Thanks for the additional information. I am aware of some of the other implementations in R for reading and/or writing Excel files, and most depend upon Python or Java, as an alternative to Perl. There is also the so-called Tidyverse implementation, which I believe depends upon C/C++, and tends to be popular with RStudio users, which is one of the more popular add-on R GUIs.

Much of the differentiation in the R Excel related implementations comes down to the exporting side of the flow, and the Excel functionality that is supported, including the formatting of cells, the manipulation of Excel objects and similar.
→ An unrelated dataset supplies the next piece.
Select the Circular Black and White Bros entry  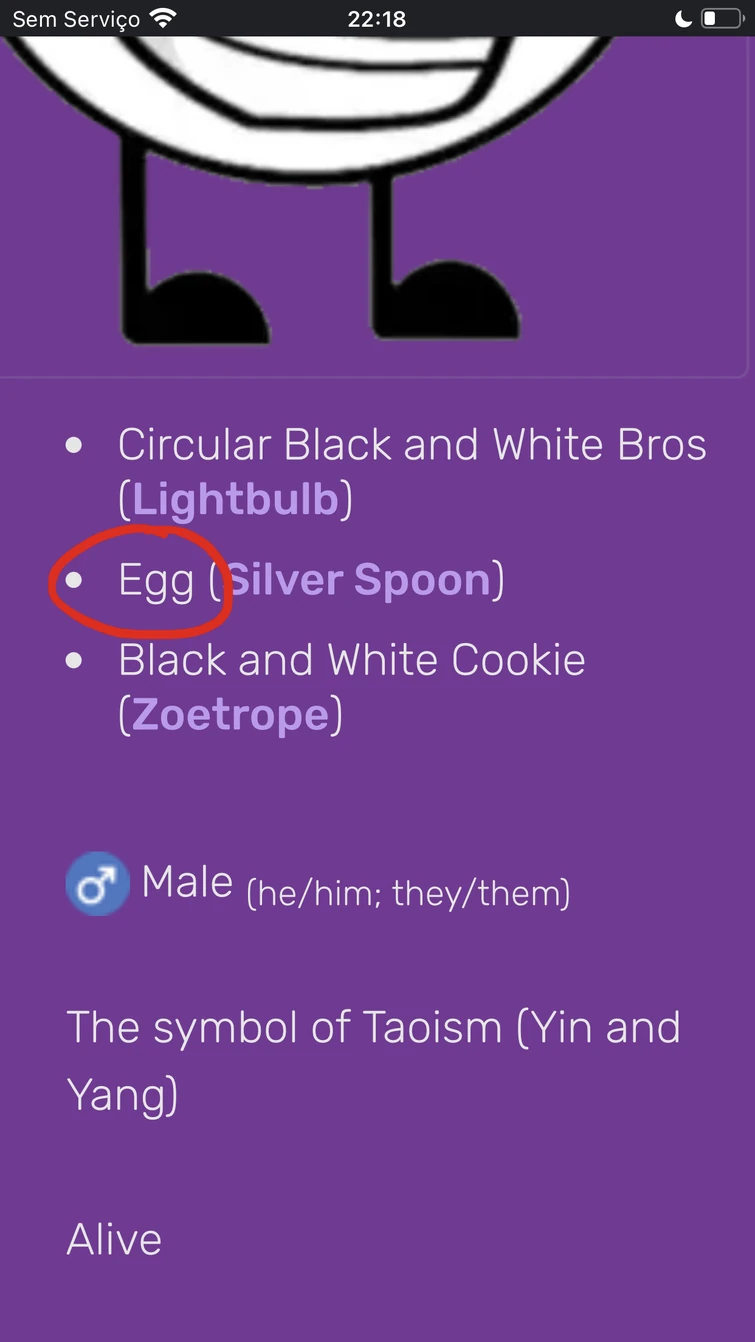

As my focus has been narrowly on supporting the cross-platform exporting of R data frames to Excel files, primarily for the portability of R datasets to non R users, I have stayed away from supporting unrelated functionality, like more extensive cell formatting, graphics, tables, Excel formulae, etc.

The XLConnect package, is one such CRAN package that does support an extended feature set, using Java:

https://cran.r-project.org/web/packages/XLConnect/index.html

There is a cross-over, to some extent, between R and Python in some circles, with some users taking advantage of both environments as may be apropos. There have been comparisons between the R Tidyverse environment and Python Pandas for data management related tasks, and a Google search reveals numerous examples. I don't use the Tidyverse functionality, given that my use of R long predates it and I have developed my own workflows. However, along with RStudio, it is more popular with newer users.

I appreciate your offer of assistance and will certainly reach out in the future!